__Task to complete__
Can you extend the reviewer-and-author exchange about the laryngeal dysplasia paper, picking up right after its final sentence?

__Document extract__

# # # #

I would state my criticisms of the paper in two sections.
1). My main issue with the paper relates to the explanation of the recruitment of so-called Progressive Dysplasia and non-Progressive Dysplasia. It seems that the 15 PDy cases were taken from TLM cases. It is never overtly explained, but it is alluded to that all these cases contained invasive cancer. Is that correct? In which case, does that describe the lesions as "progressive" compared to their previous status as only dysplasia? And is the previous presence of dysplasia (but not cancer) inferred from the fact that they are cancer now? Or, were there previous biopsies showing dysplasia but not cancer? Conversely, it is not really made explicit where the 21 cases of NPDy were generated from. Were these biopsies done at some point in the past, and was there clinical follow up to ensure that the lesions did not progress? These are critical questions which require explicit answers, because the entire conclusions of the paper rely entirely on the division of cases into these two groups, but the methods of acquiring these cases and dividing cases into groups is never made explicit. It does not allow me to really judge the accuracy of the conclusions.
We thank the reviewer for his comments. Thus we better specified the definition of progressing and non progressing dysplasia in the introduction and discussion section.
Furthermore we specified in the materials and methods section that all cases were retrospectively selected on the base of the final histopathological reports of laryngeal dysplasia (LDy), from transoral laser microsurgery…and followed up according to the institutional protocol. Thus we retrospectively selected 31 patients treated for LDy that didn’t fall as LSCC during follow up (NPDy) and 15 LDy patients that were treated afterwards for LSCC (PDy)

# # # #

[Stored records]
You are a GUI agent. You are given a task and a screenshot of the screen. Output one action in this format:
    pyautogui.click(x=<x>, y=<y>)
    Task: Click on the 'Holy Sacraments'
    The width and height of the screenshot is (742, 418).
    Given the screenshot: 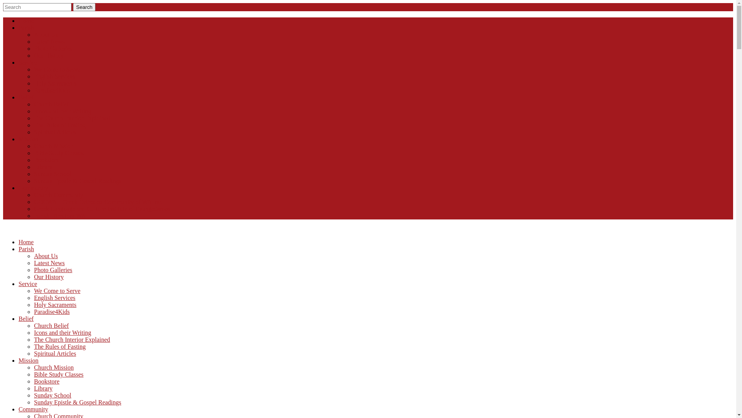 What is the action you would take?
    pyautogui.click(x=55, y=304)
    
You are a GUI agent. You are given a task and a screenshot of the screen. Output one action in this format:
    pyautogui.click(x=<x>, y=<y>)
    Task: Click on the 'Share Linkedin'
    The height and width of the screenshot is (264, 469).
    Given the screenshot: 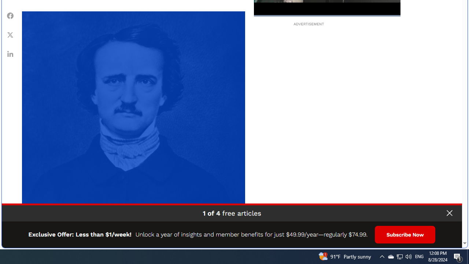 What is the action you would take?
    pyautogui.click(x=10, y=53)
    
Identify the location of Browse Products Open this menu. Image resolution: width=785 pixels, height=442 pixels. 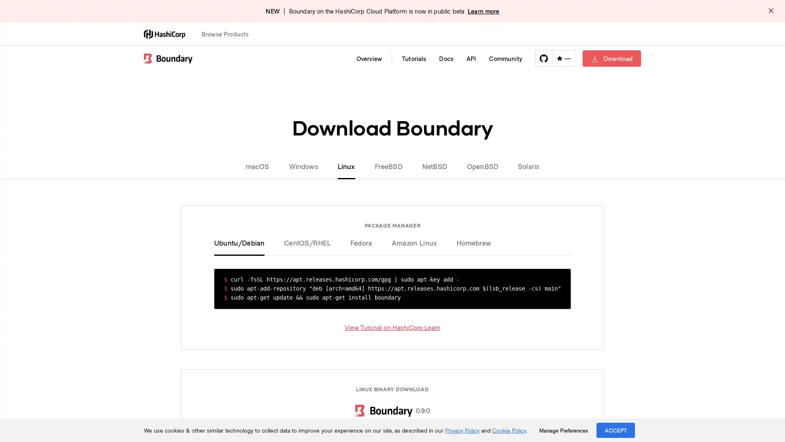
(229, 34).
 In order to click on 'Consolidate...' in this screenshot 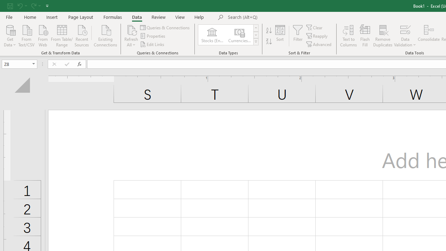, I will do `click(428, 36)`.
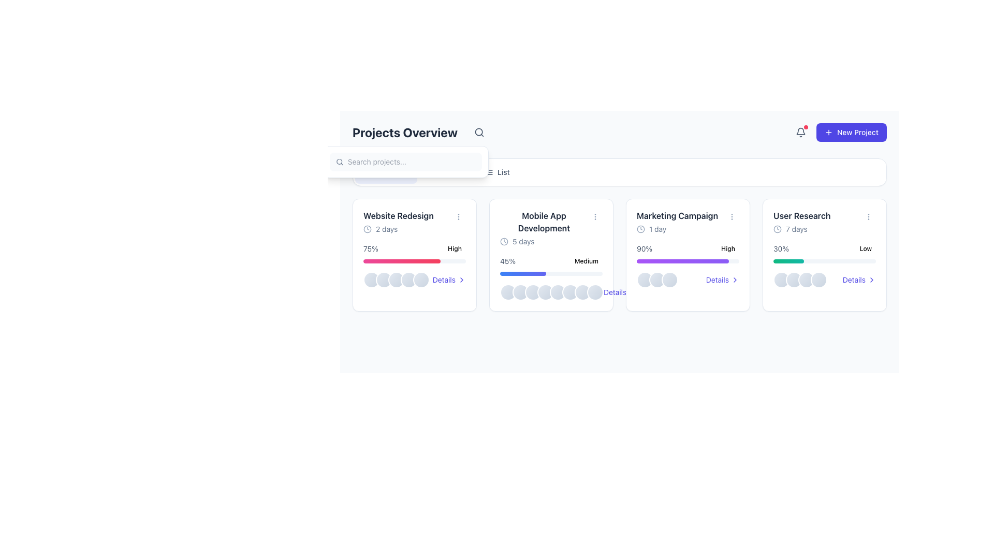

# # # #

__Result of this exercise__
Furthermore we modified the discussion and conclusions
2). The conclusions do draw from the (strong) data generated by the paper, but as I state in issue 1, this is entirely dependent on the accurate division of cases into PDy and NPDy.
See above
However, I wonder with all these variables being evaluated if a Bonferroni correction should be considered.
We better specified in the discussion: “…Our pilot study shows certain important limitations due to its retrospective nature and the small cohort of patients. Considering the small number of patients and the high number of variables to be tested, our preliminary results were not significant at the Bon-ferroni test. They will be validated in further larger prospective cohort studies…”
Round 2
Reviewer 2 Report
Thank you for addressing my concerns. There is a slight grammatical error at line 200.
Author Response
Thank you for the revision, we have corrected the slight grammatical error at line 200.